**Task objective**
Transcribe the material below, starting with the line that contains "You are a GUI" and continuing through the line that contains "pyautogui.click(x=281, y=63)". Leave the pictures out of your transcription.

**Stored records**
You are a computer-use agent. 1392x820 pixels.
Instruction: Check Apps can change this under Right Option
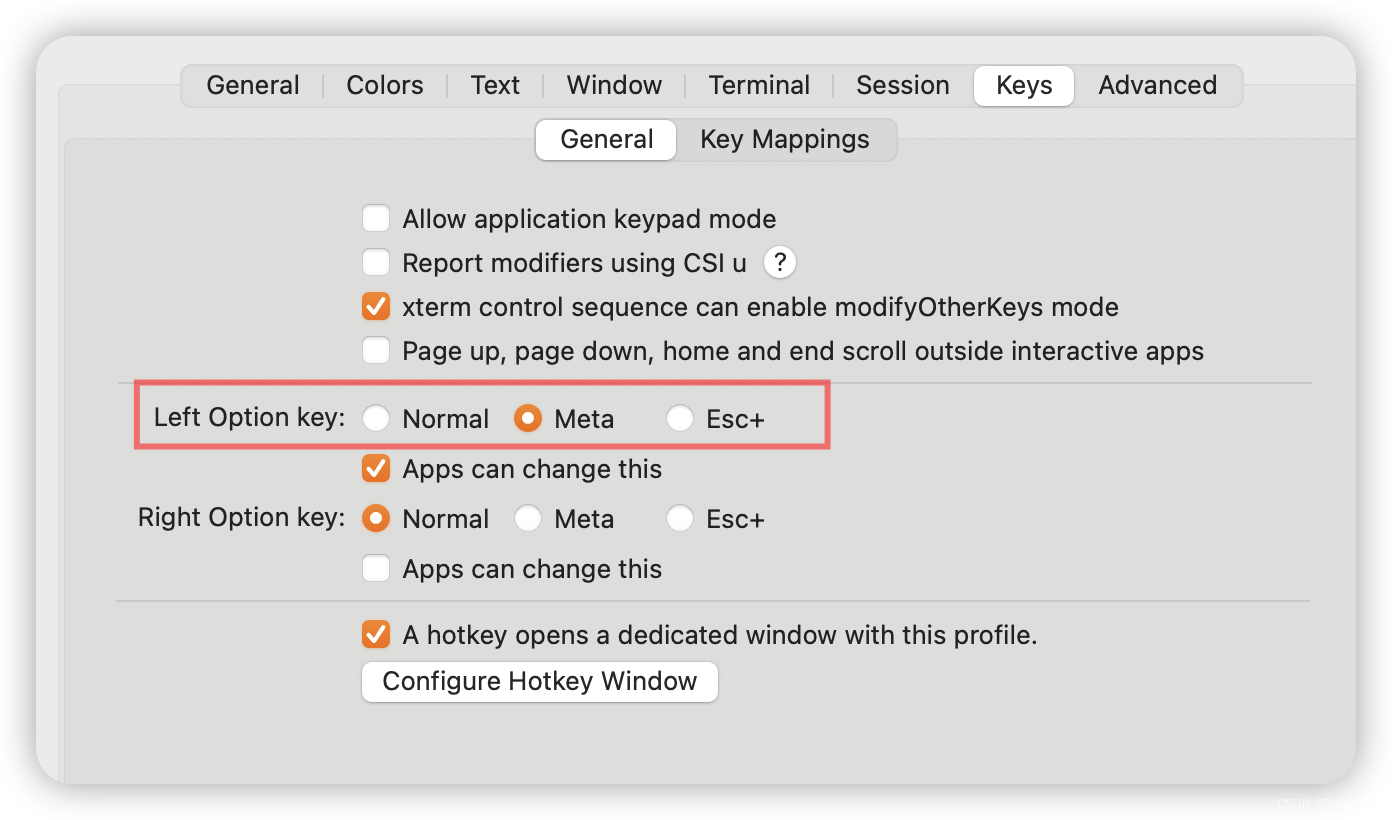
...
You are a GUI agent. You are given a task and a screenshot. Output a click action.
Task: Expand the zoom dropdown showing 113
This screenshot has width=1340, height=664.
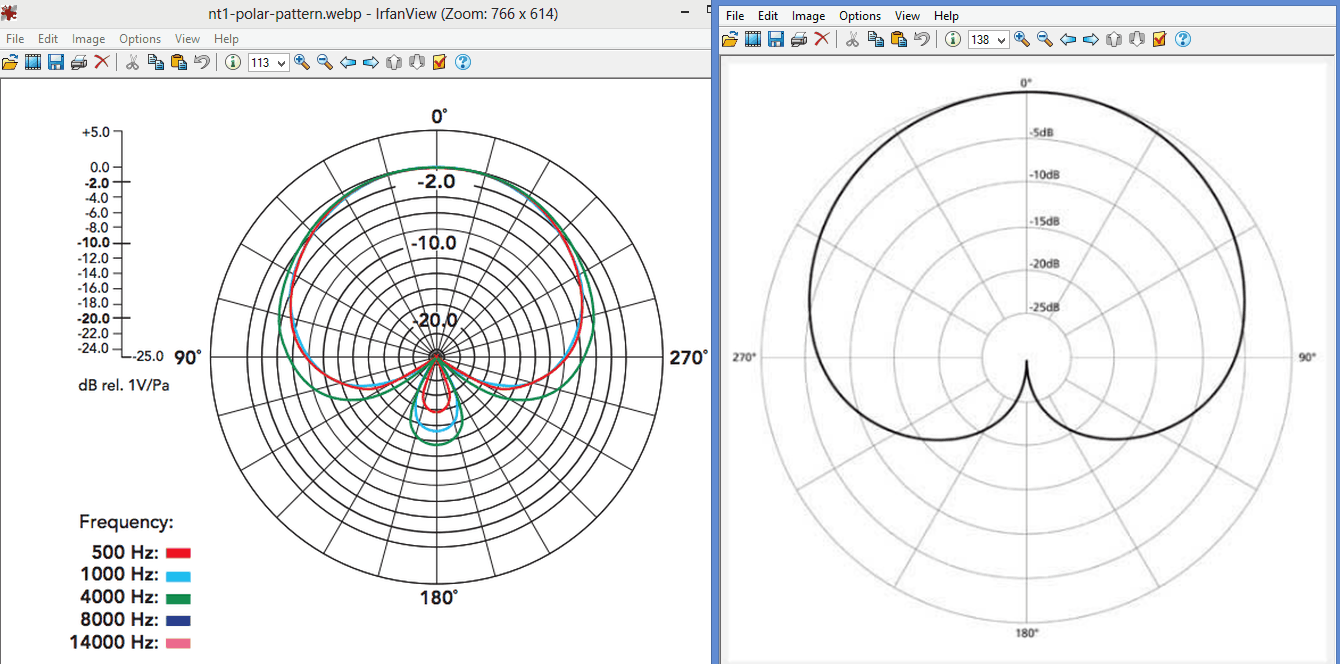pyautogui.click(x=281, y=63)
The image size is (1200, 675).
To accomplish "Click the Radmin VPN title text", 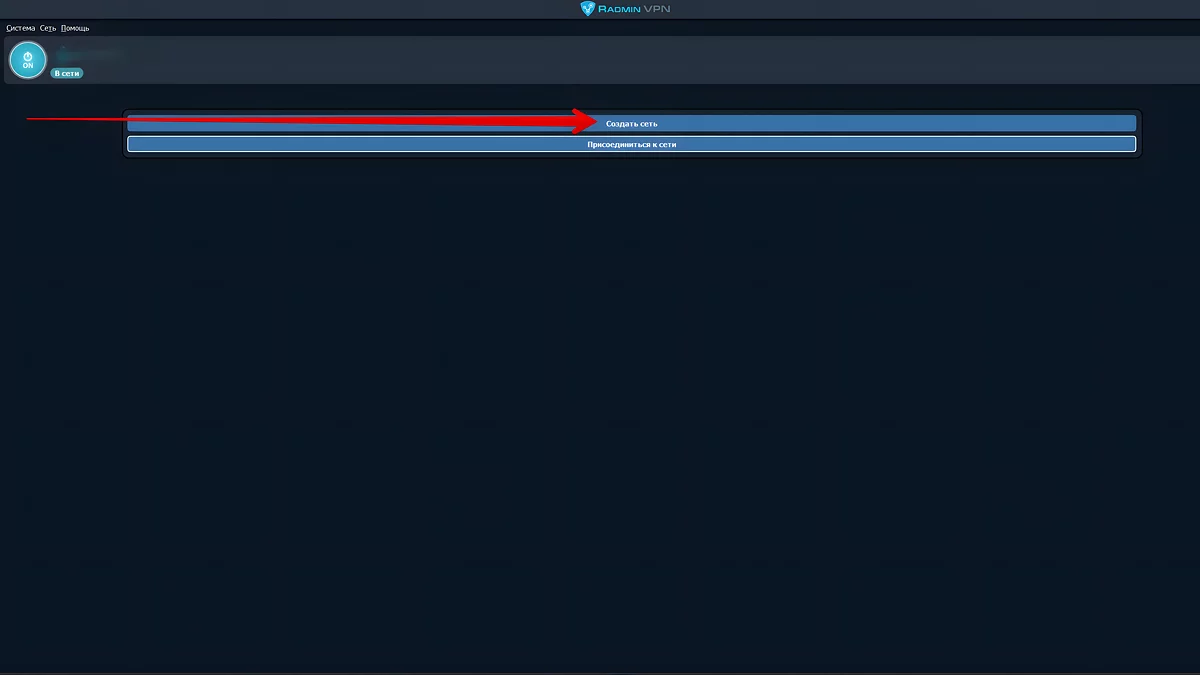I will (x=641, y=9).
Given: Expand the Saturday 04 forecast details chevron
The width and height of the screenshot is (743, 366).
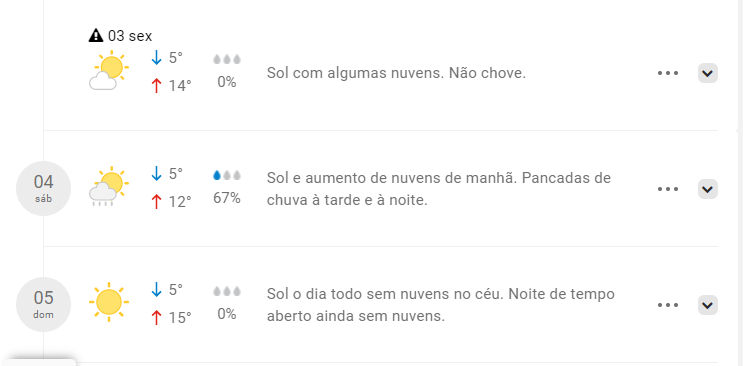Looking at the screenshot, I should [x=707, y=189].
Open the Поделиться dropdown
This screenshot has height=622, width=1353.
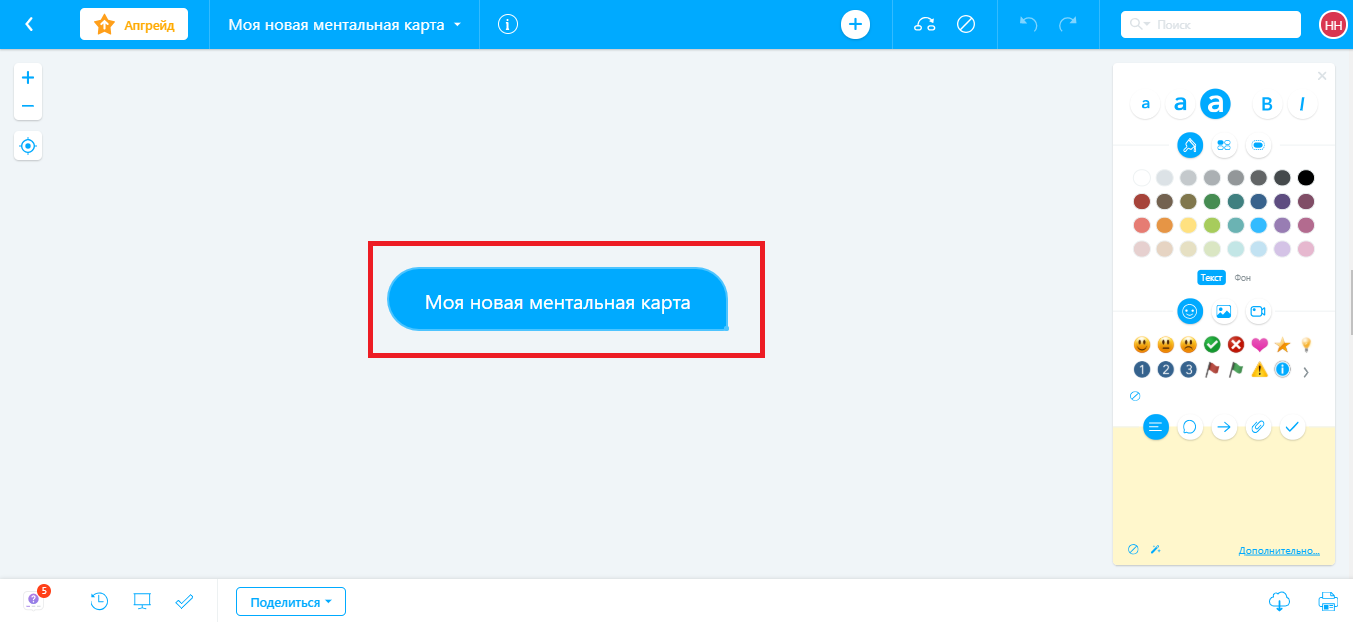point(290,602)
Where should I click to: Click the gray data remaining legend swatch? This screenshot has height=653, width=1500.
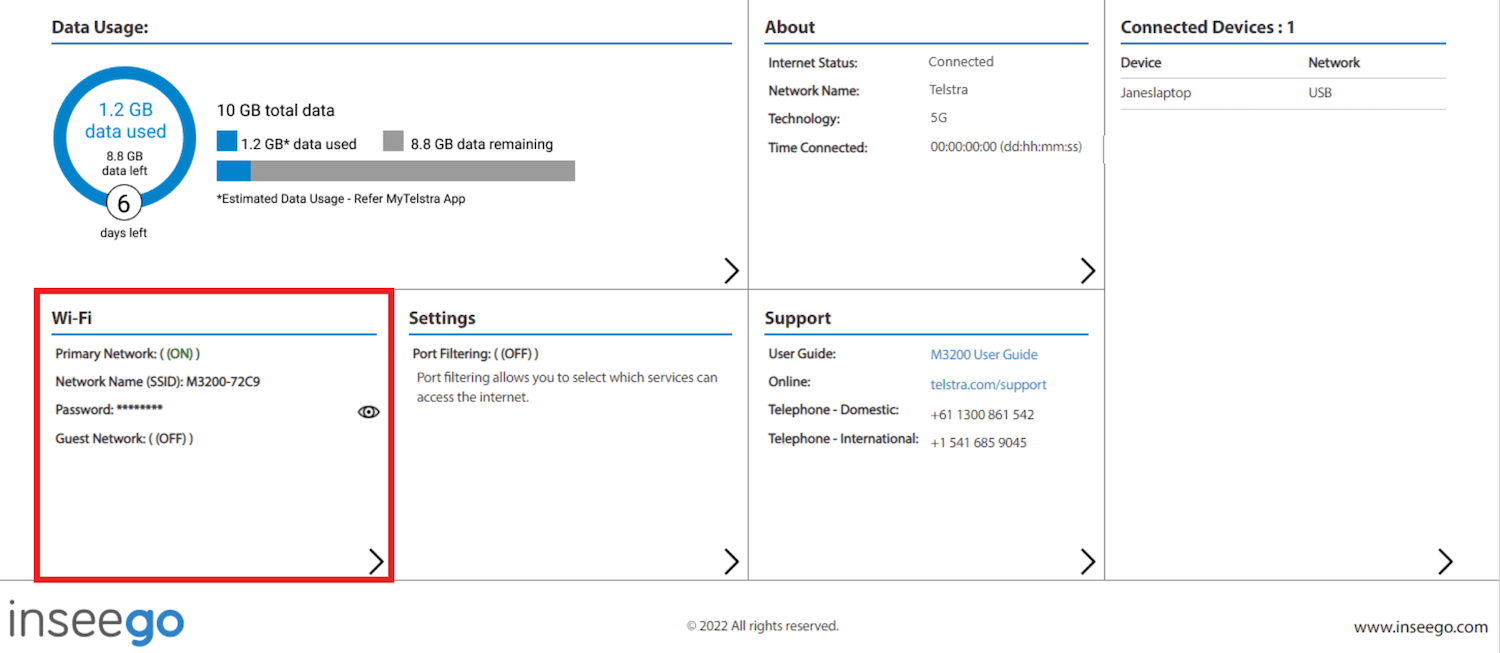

**Solved exercise**
You are a GUI agent. You are given a task and a screenshot. Output a click action.
Task: Expand the zoom dropdown showing 113
This screenshot has width=1340, height=664.
pyautogui.click(x=281, y=63)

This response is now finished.